== Aim of the task ==
Retype exactly the lines from the one containing "You are a GUI" through the last line of the records below, including both, and leave out any pictures.

□ □ □ □

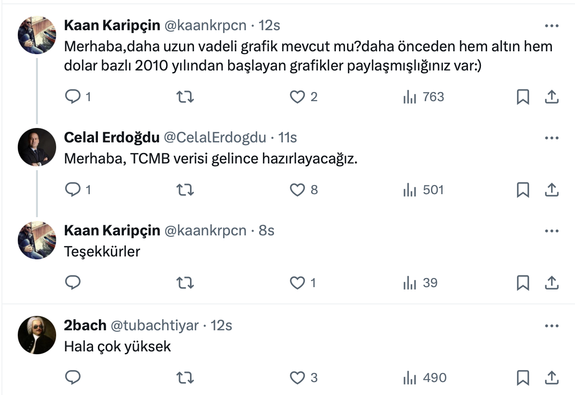This screenshot has width=575, height=395.
Task: Reply to Kaan Karipçin's question about long-term charts
Action: [x=72, y=97]
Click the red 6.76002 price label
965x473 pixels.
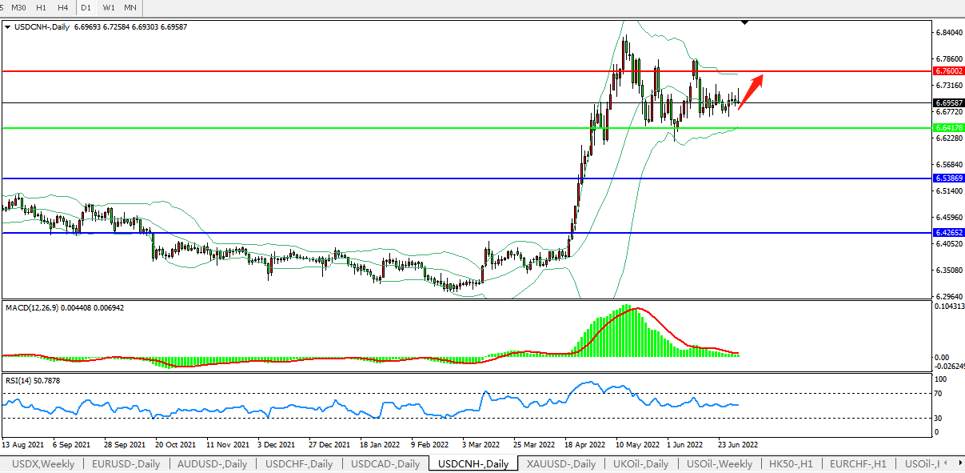(x=948, y=71)

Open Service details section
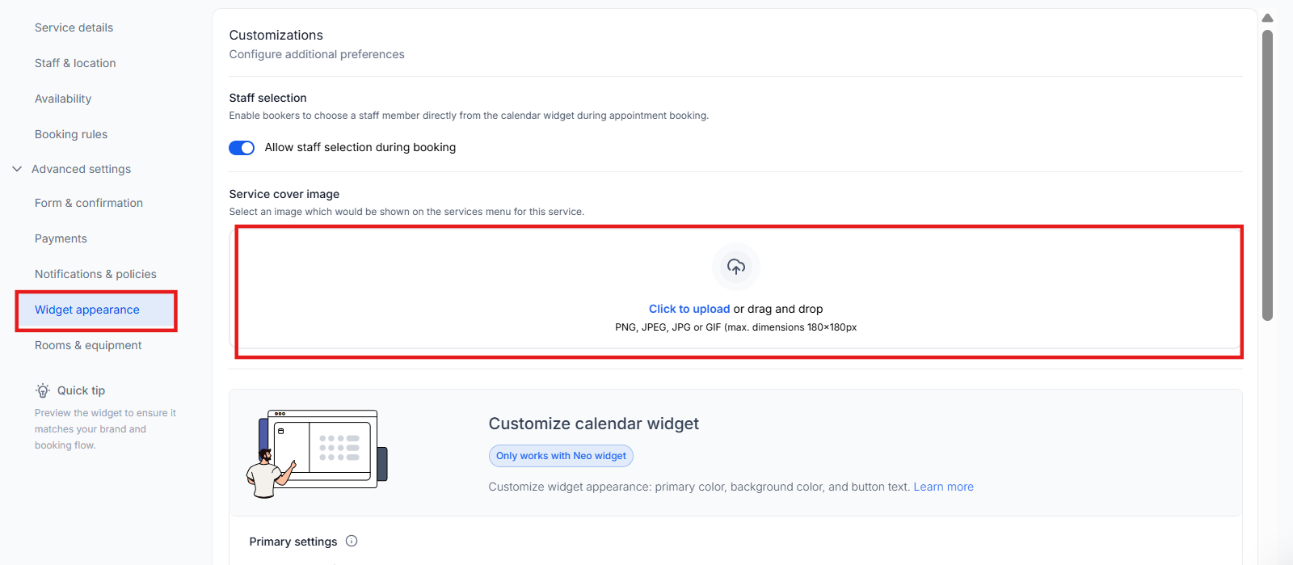click(x=74, y=27)
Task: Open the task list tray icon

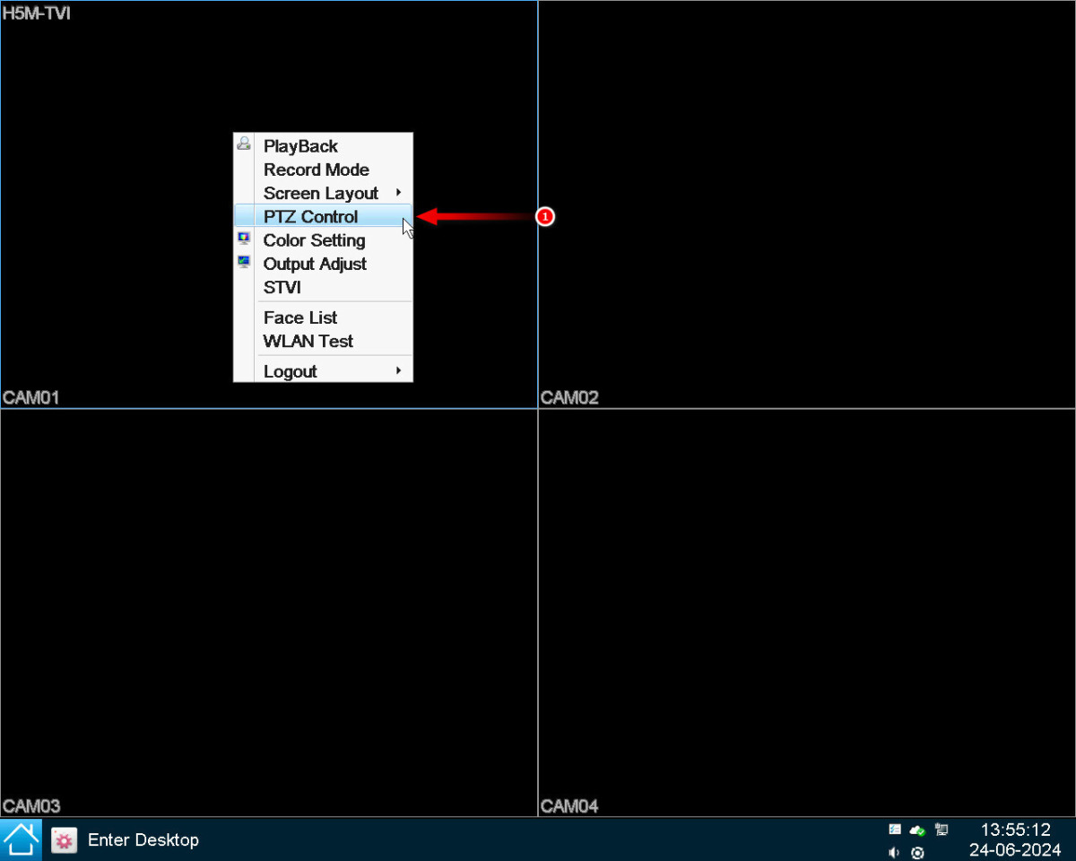Action: [894, 830]
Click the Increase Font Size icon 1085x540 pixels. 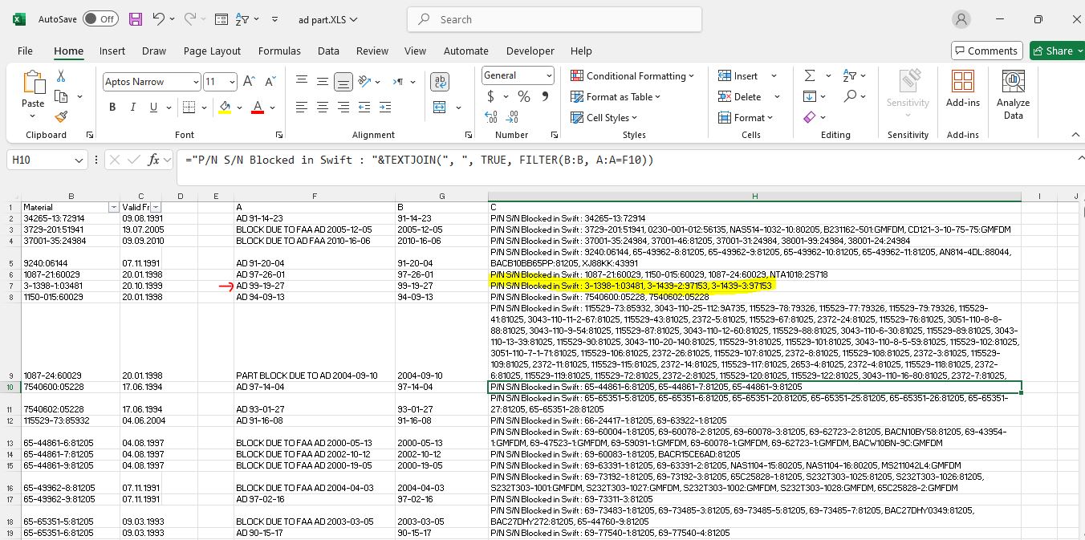pos(249,82)
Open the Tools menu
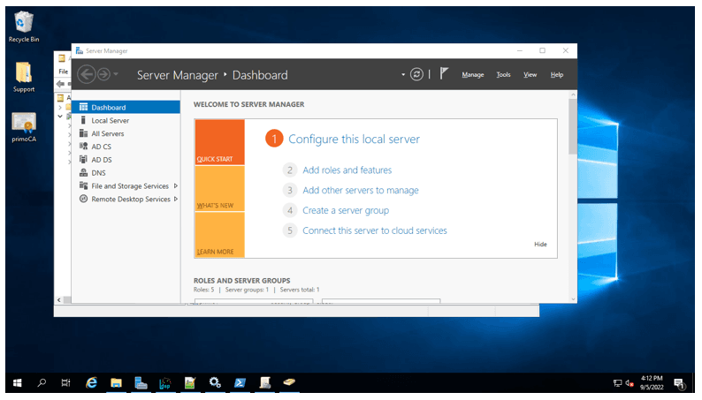Image resolution: width=702 pixels, height=400 pixels. [x=503, y=75]
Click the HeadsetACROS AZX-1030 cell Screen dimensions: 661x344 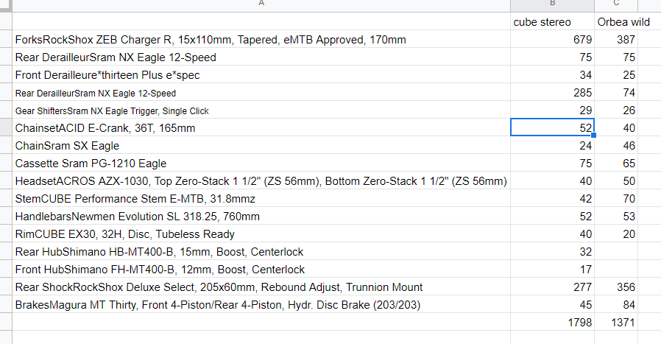pos(261,180)
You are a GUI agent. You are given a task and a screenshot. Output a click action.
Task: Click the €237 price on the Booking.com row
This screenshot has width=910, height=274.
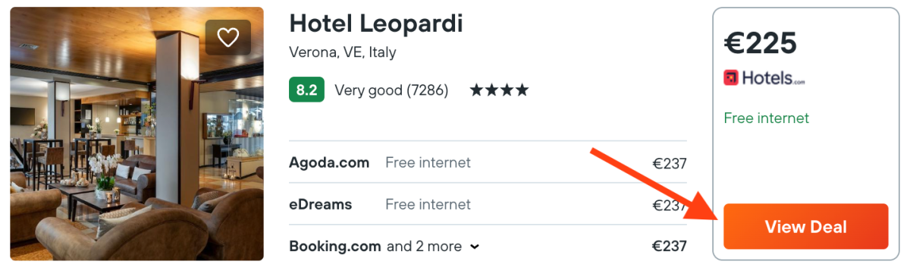click(x=670, y=246)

□ □ □ □

== Output ==
You are a GUI agent. You are given a task and a screenshot. Output a click action.
Task: Click the €237 price on the Booking.com row
This screenshot has width=910, height=274.
click(x=670, y=246)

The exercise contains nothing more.